JigarthandaGenre: Gangster/meta-movie Director: Karthik Subbaraj Cast: Siddharth, Simhaa, Lakshmi Menon Storyline: A young filmmaker decides to make a movie about a gangster Bottomline: Clever and inventive, but lacks cohesion

Then, we end up on the sets. We even see what happens to wannabe filmmakers who don’t have the drive of a Karthik (whether Subbaraj or the hero). They end up with hoarded dreams, refusing to wake up even after decades. Scene for scene, Jigarthanda is fresh and alive and cracklingly inventive, and there are stupendous stretches of comedy – with an acting coach, with a revolver loaded with a single bullet, with a camera that needs recharging. But the two films – the gangster movie and the meta movie – never really cohere. When the film begins, it’s a drama. Then it takes a detour into borderline-absurdist comedy. And it becomes a drama all over again.

The changes in tone are jarring, and most problematic in the case of the characterization of Sethu. Simhaa is terrific – he’s the film’s centre, its anchor. The entire first half is devoted to furthering the legend of this man’s grisliness. But midway, he’s reduced to a buffoon. His shtick is good, but it’s also terribly out of character. Why did we need such an elaborate buildup to Sethu’s life of crime (the film runs a numbing 170 minutes) if his best scenes are going to milk his character for comedy? Or seen the other way, why would a character so steeped in blood stoop, overnight, to such tomfoolery? Or is Subbaraj saying that the lure of cinema is such that even such a man, this “oru maadhiriyana psycho,” cannot resist his life being turned into a big- screen gangster saga like Nayakan or Thalapathi, even at the cost of his dignity?

Subbaraj thinks exclusively in terms of twists, and he shortchanges us when it comes to the emotional graphs of the characters. I wished Kayal had been given more to do – the part comes off as underwritten – and I was never convinced that Karthik, who’s shown to be such a scaredy-cat at first, could pull all this off, befriending gangsters without breaking a sweat and eavesdropping on others.
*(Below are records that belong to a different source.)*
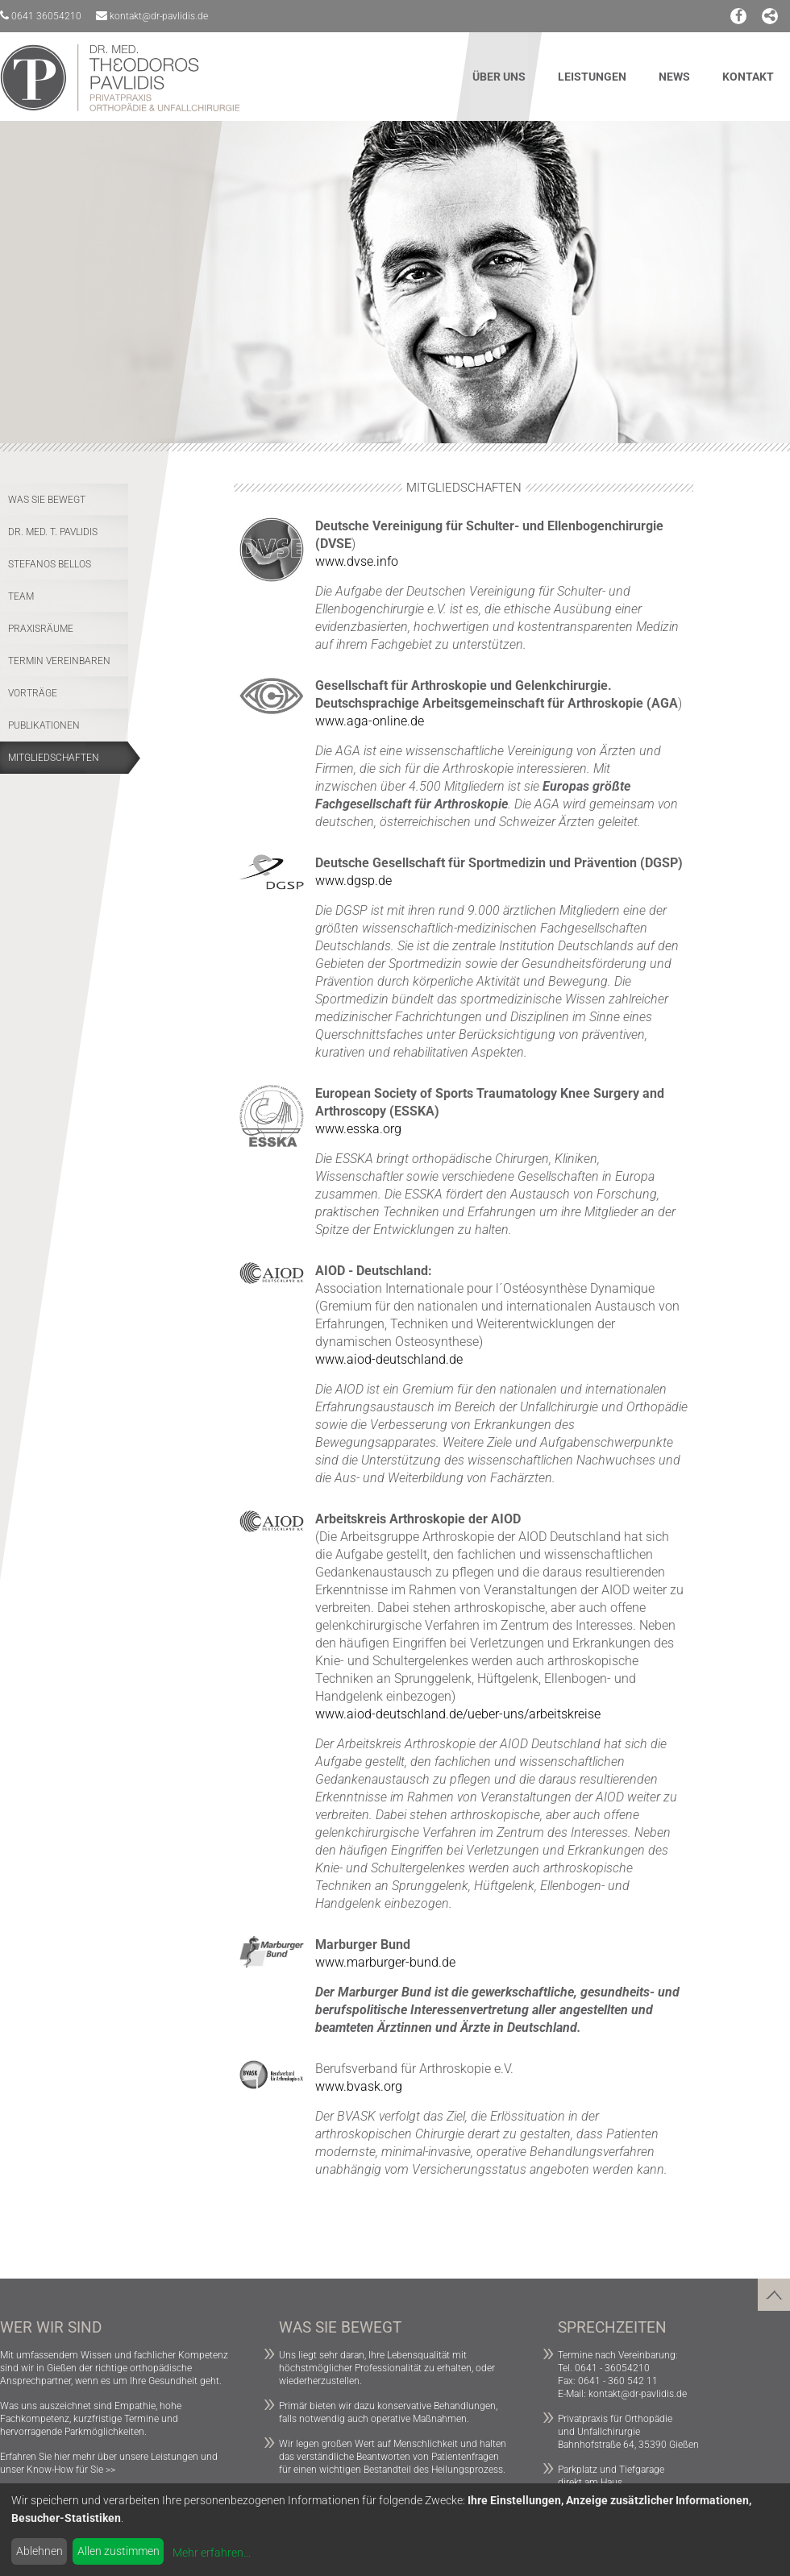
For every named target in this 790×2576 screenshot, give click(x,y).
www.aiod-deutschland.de (389, 1359)
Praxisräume (40, 628)
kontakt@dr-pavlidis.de (152, 16)
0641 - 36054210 (612, 2368)
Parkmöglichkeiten (104, 2431)
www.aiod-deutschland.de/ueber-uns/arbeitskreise (458, 1714)
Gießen (62, 2368)
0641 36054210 (40, 16)
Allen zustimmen (118, 2551)
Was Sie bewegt (46, 499)
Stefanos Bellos (49, 564)
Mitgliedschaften (53, 757)
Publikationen (44, 725)
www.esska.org (358, 1128)
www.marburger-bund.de (385, 1962)
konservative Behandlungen (436, 2406)
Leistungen (592, 76)
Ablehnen (39, 2551)
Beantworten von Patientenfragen (427, 2456)
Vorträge (32, 693)
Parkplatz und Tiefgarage (611, 2469)
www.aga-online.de (369, 721)
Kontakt (748, 76)
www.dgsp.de (353, 880)
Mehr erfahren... (212, 2552)
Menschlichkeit (425, 2443)
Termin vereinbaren (59, 661)
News (674, 76)
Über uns (499, 76)
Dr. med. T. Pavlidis (53, 532)
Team (21, 596)
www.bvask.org (358, 2086)
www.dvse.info (356, 561)
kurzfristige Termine (116, 2418)
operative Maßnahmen (419, 2418)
It’s a good thing Santhosh

Narayanan is around. His flamboyant score imbues even the weaker scenes with a Tarantinoesque swagger. And yet, we are readier to forgive Jigarthanda its flaws than we are with other films – and I think it has to do with its new-gen vibe. When earlier filmmakers displayed ambition, they still worked within the contours of the ‘Tamil padam’ – at most, you could call their work a ‘Westernised’ take on the Tamil film – but filmmakers like Subbaraj are ushering in genuinely singular and outré modes of expression, with morally ambiguous characters and take-it-or-leave-it tropes from the wide world of cinema, and yet trying to infuse it all with a sense of Tamil-ness. He isn’t just walking a tightrope – the tightrope is oiled and he’s riding a unicycle and it’s all happening over the Niagara Falls. You can’t stop watching. He even works in a bit of reflexive criticism. At the beginning, Karthik is on a television programme, awaiting the jury’s verdict on his short film. A National Award-winning director calls it rubbish. A producer, a less lofty man, concerned only about profits, says it’s the best film in the competition. And a war of words ensues between Art and Commerce.

Films like Jigarthanda, targeted at Twittery youth, fight a mighty fight to bridge that divide, striving to make commercially viable entertainment with truckloads of auteurist artistry. If nothing else, you have to respect the man on the unicycle.